Tekanan Modal Asing dan Ketidakpastian Global Bayangi Pergerakan Rupiah Hari Ini
JAKARTA - Nilai tukar rupiah pada perdagangan Jumat, 24 Oktober diperkirakan akan bergerak melemah terhadap dolar Amerika Serikat (AS).
Untuk diketahui mengutip Bloomberg, pada hari Kamis, 23 Oktober, Kurs rupiah spot ditutup melemah 0,27 persen ke level Rp16.585 per dolar AS. Sementara itu, kurs rupiah Jakarta Interbank Spot Dollar Rate (Jisdor) Bank Indonesia (BI) ditutup turun 0,17 persen di level harga Rp16.645 per dolar AS.
Pengamat mata uang Ibrahim Assuaibi menyampaikan penutupan pemerintah AS memasuki hari ke-22, menandai hari terpanjang kedua dalam sejarah, dengan negosiasi antara Gedung Putih dan Kongres masih menemui jalan buntu.

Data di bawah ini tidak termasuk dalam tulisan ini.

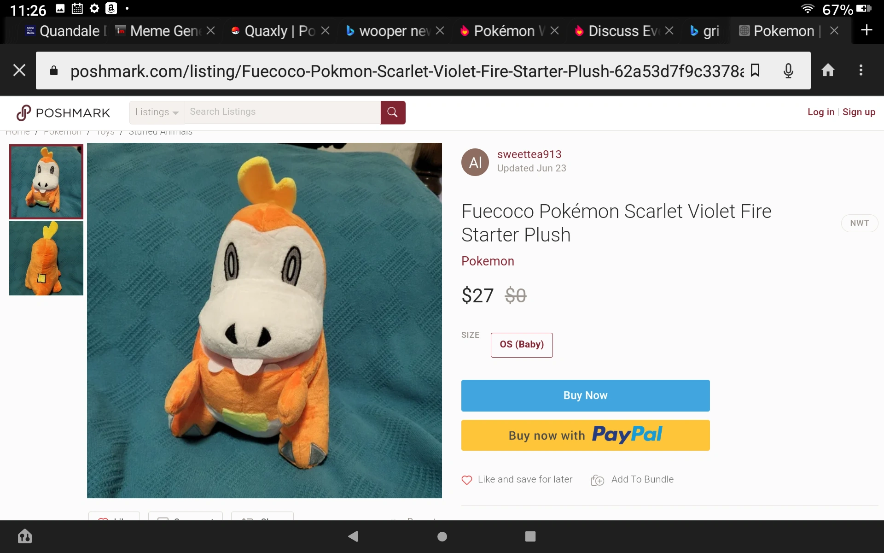Select the OS (Baby) size option
This screenshot has height=553, width=884.
521,345
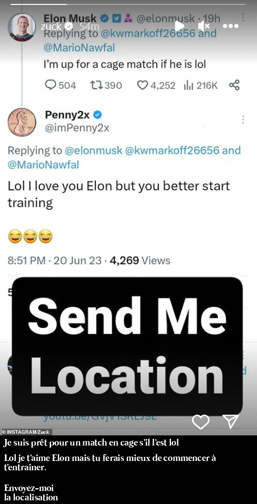Mute the story's audio
The image size is (257, 504).
203,26
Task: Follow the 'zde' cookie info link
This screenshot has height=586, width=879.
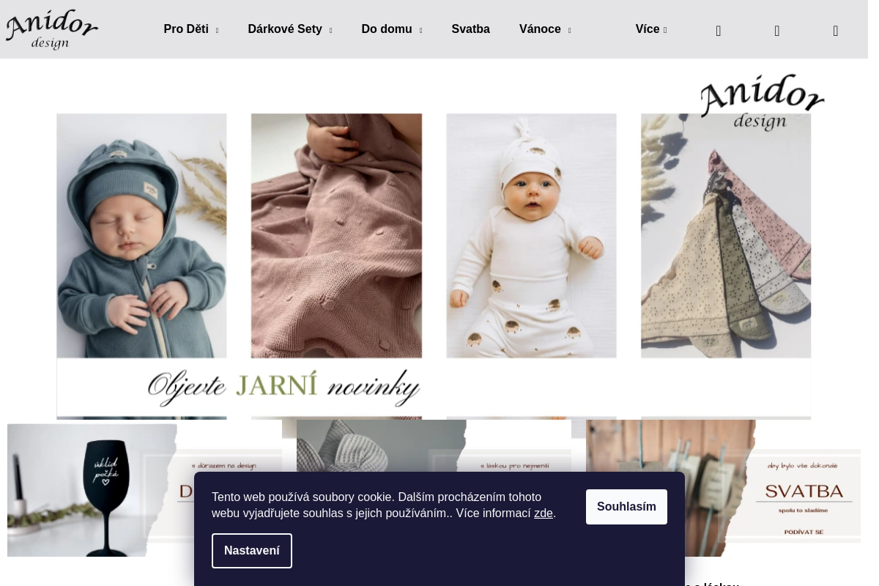Action: coord(543,513)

"Presiden Trump menegaskan kembali bahwa Partai Republik tidak akan diperas, karena diskusi mengenai kesepakatan pendanaan masih mandek," ujarnya dalam keterangannya, dikutip Jumat, 24 Oktober.
Selain itu, ia menambahkan pasar saat ini memperkirakan penurunan suku bunga 25 basis point oleh The Fed sebagai sesuatu yang hampir pasti pada pertemuan kebijakan moneternya pada 29-30 Oktober, meskipun data inflasi masih dapat memengaruhi ekspektasi terhadap arah kebijakan The Fed ke depannya.

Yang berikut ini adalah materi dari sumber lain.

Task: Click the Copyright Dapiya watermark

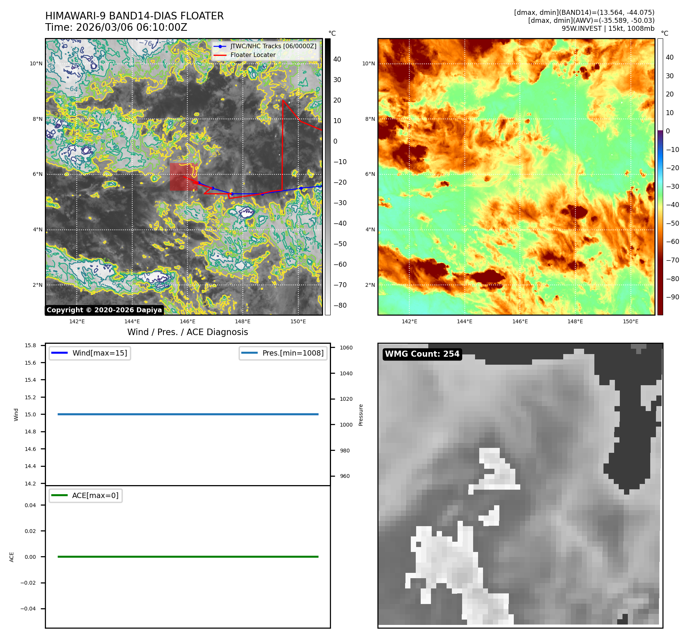Action: click(104, 310)
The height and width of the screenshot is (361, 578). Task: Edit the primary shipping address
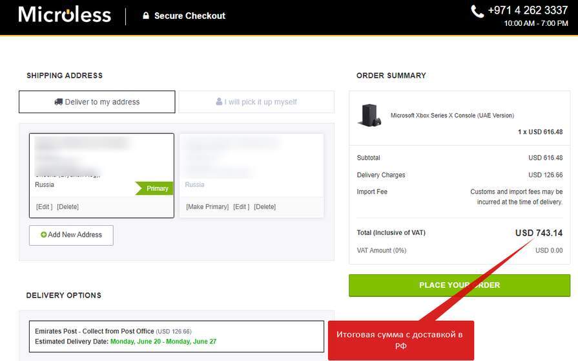pos(44,207)
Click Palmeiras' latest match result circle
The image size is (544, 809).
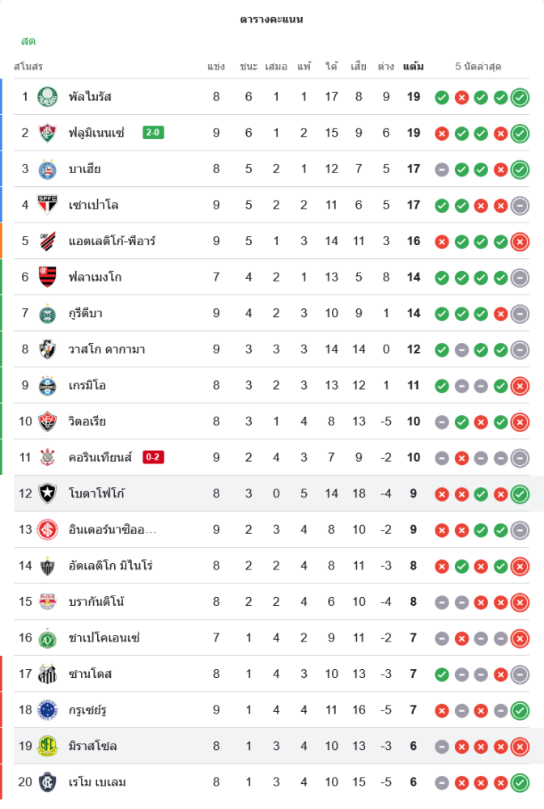(x=520, y=97)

Ibrahim menambahkan data ekonomi AS minggu ini cukup ringan, dengan fokus pada Indeks Harga Konsumen (IHK) hari dan pembacaan awal Indeks Manajer Pembelian (PMI) Global S&P untuk bulan Oktober yang akan dirilis hari Jumat.
Sementara dari dalam negeri, Ibrahim menyampaikan pasar merespon negatif terhadap pernyataan Bank Indonesia bahwa aliran modal asing yang terus keluar dari Indonesia membuat pihaknya terus mengandalkan cadangan devisa (cadev), lantaran tekanan terhadap aliran modal asing itu turut mengganggu stabilitas nilai tukar rupiah terhadap dolar Amerika Serikat.

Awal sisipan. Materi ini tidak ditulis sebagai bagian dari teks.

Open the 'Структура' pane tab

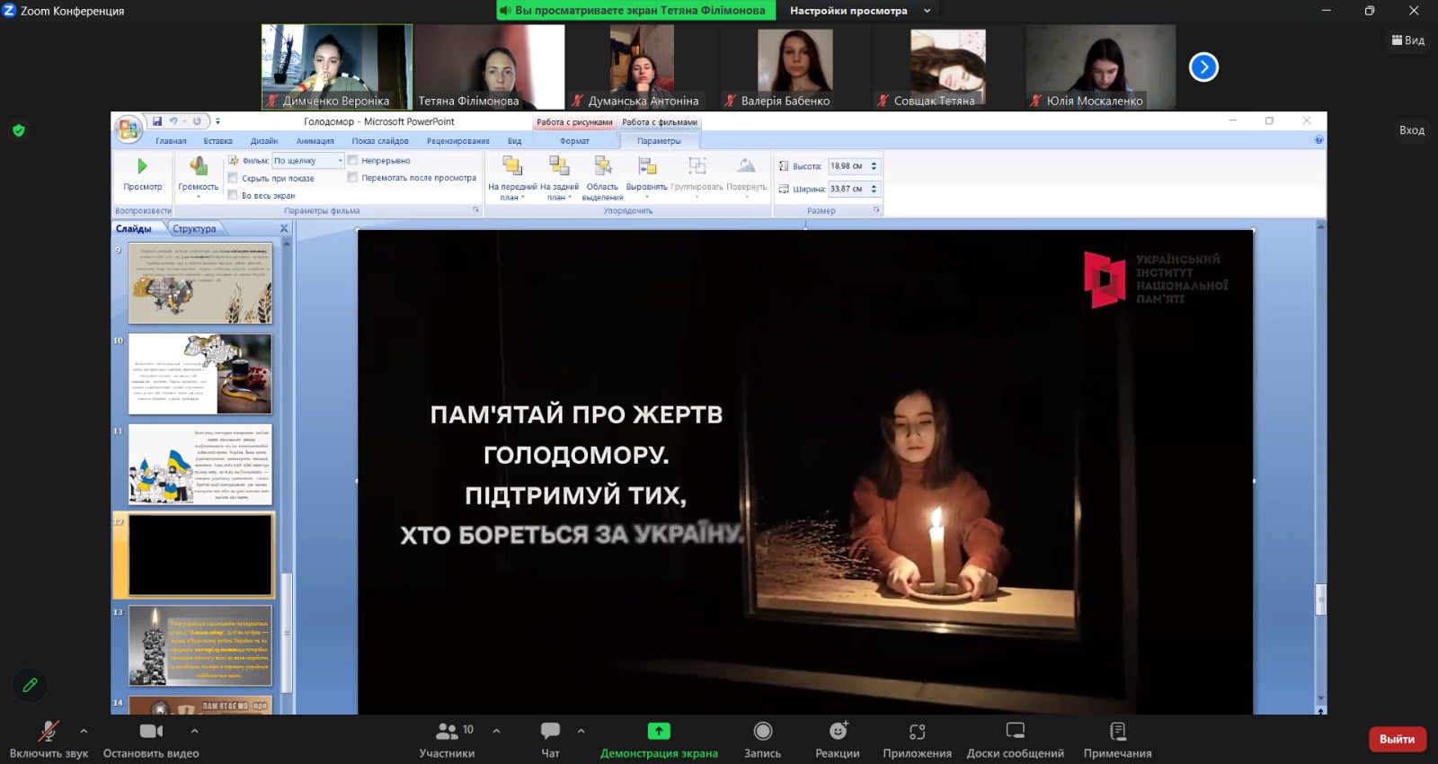[x=194, y=228]
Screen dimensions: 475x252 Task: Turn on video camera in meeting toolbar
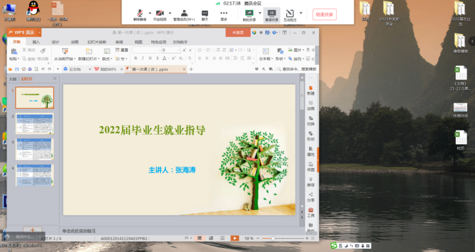pyautogui.click(x=159, y=15)
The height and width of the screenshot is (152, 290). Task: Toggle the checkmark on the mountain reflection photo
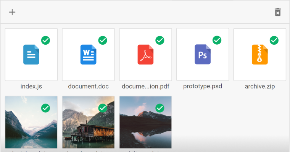(x=160, y=108)
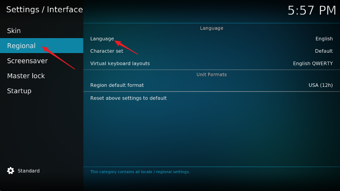
Task: Change the Standard settings level label
Action: pos(29,171)
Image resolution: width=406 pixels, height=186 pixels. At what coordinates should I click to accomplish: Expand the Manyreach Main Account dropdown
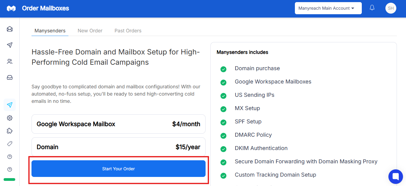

Adapun sejak bulan September 2025 hingga 20 Oktober 2025, investasi portofolio tercatat net outflows sebesar 5,26 miliar dolar AS yang mengharuskan Bank Indonesia untuk melakukan intervensi dalam rangka stabilisasi nilai tukar Rupiah.
SEE ALSO:
Ibrahim menyampaikan kondisi tekanan aliran modal asing itulah yang pada akhirnya membuat cadangan devisa Indonesia terus mengalami penurunan saat ini.
Sebagaimana diketahui, posisi cadev Indonesia sempat ke level 157 miliar dolar AS pada Maret 2025, namun ambles ke level 149 miliar dolar AS per September 2025.
Menurutnya hal ini terjadi karena outlflow yang terlalu besar akibat adanya pembayaran untuk dividen, repatriasi, dan juga untuk pinjaman, sehingga BI harus menggunakan dana cadangan devisa untuk melakukan intervensi dipasar baik pasar DNDF maupun pasar NDF tujuannya untuk menstabilkan mata uang rupiah.
Ibrahim memperkirakan rupiah akan bergerak fluktuatif namun ditutup melemah pada perdagangan Jumat, 24 Oktober 2025 dalam rentang harga Rp16.620 - Rp16.680 per dolar AS.